60SOLID: What should you do when the program ends?

This program is the beginning of a beginning. The exercise component is a wake-up call for your muscles. The eating component gets you thinking about food as energy, which is essential for fat loss. After 60 days, you should be leaner, but you probably won't be as lean as you want to be. You'll need to keep going.

First,

Keep the diet.

Remember, diet drives fat loss. If you keep the diet in place, you should continue to lose fat, albeit differently. When you're a beginner, progress tends to come easy, thanks to your body’s fluctuating fluid levels and the relationship between body fat percentage and rate of loss — higher percentages make for quicker loss, and lower percentages make for slower loss. As a beginner, you’ll probably see the scale move in the right direction rather quickly and consistently. Almost weekly, you’ll weigh less than you did the preceding week.

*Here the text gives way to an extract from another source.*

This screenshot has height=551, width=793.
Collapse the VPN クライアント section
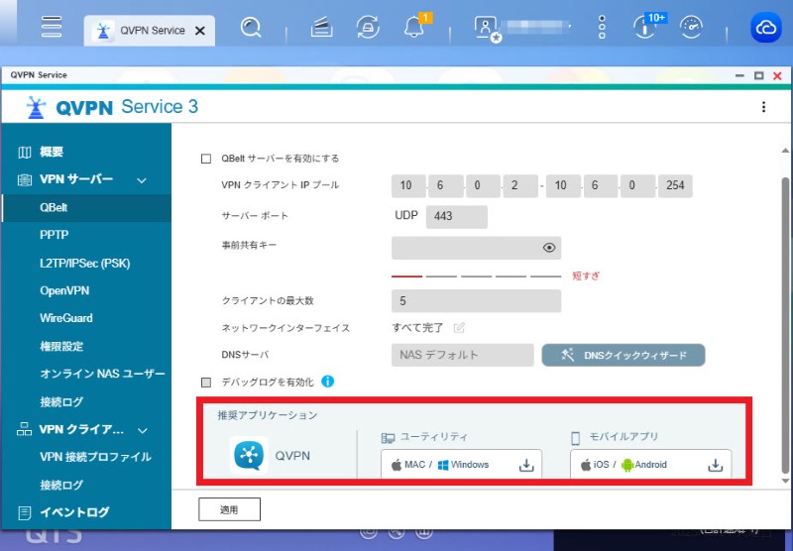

As you get leaner, your progress will become less predictable. Weight jumps probably won’t be as large; you won’t see the scale move in the “right” direction on a weekly basis (certainly not on a daily basis). You might go two weeks without seeing a change in scale weight, only to see results manifest during week three.

Eventually, your fat loss may plateau. A plateau is ZERO fat loss over the span of ONE month. Keep in mind, “zero fat loss” isn’t synonymous with “zero weight loss.” Remember, both muscle mass and body fat factor into your scale weight. You need to piece together a picture based on EVERYTHING you’re tracking.

ZERO scale weight change.
ZERO visual changes.
ZERO everything.

DO YOU UNDERSTAND?

ZERO.

It’s a number.

Not Protoman knockoff with long blond hair.

So-called “stubborn fat” often gets the blame for fat loss plateaus, but there isn’t a special kind of body fat that can defy the laws of thermodynamics.

The immutable law of fat loss still applies. If you’re no longer losing fat it’s because you’re no longer in a calorie deficit; there isn’t a special kind of “stubborn” body fat immune to a calorie deficit.

And so, the question:

What happened?

Why are you no longer in an energy deficit?

Your average daily metabolic rate is tied to your scale weight. If you’ve lost ten or twenty pounds, your metabolic rate isn’t as high as it used to be.

Example: Your starting weight was 200 pounds. You began eating 2400 calories (BWx12). Things went well. Now you’re 180 pounds and plateaued, but you’re still eating 2400 calories, which is a number built for your old 200-pound self. You need to recalculate your ceiling with the calculator, which would be 180×12 = 2160 calories.

Chances are, your progress will resume when you drop to 2160 calories. This is biology at work. You aren’t broken. Smaller creatures require less energy.

Acknowledging this is one thing.

Putting this into practice is another thing.

At this point, you might be a few months into a calorie deficit. You might not like the idea of eating less. You might want to consider taking a vacation from the calorie deficit, especially if you’re feeling too thin.

Second,

Change the program.

After 60 consecutive days of training, you'll probably need a little break. I recommend taking a week off of training and then going one of two directions.

First, redo the program using a slightly more challenging variation of each exercise. Do push-ups with your feet elevated on a book. Do bodyweight rows with your torso closer to parallel. Do split squats holding an empty milk jug filled with sand. There are plenty of options.

Second, migrate to barbells.

You can rinse and reuse the 60-day program with slightly more challenging exercises however long you please, but this program isn't really designed to be a permanent fixture. I'd prefer you migrate to barbell training and free-weight training.

You might be better off doing the initial 60-day program a second time as you familiarize yourself with basic barbell training on the side. This way, you'll still be getting adequate stimulus with the 60-day program and you'll be able to take your time with the transition.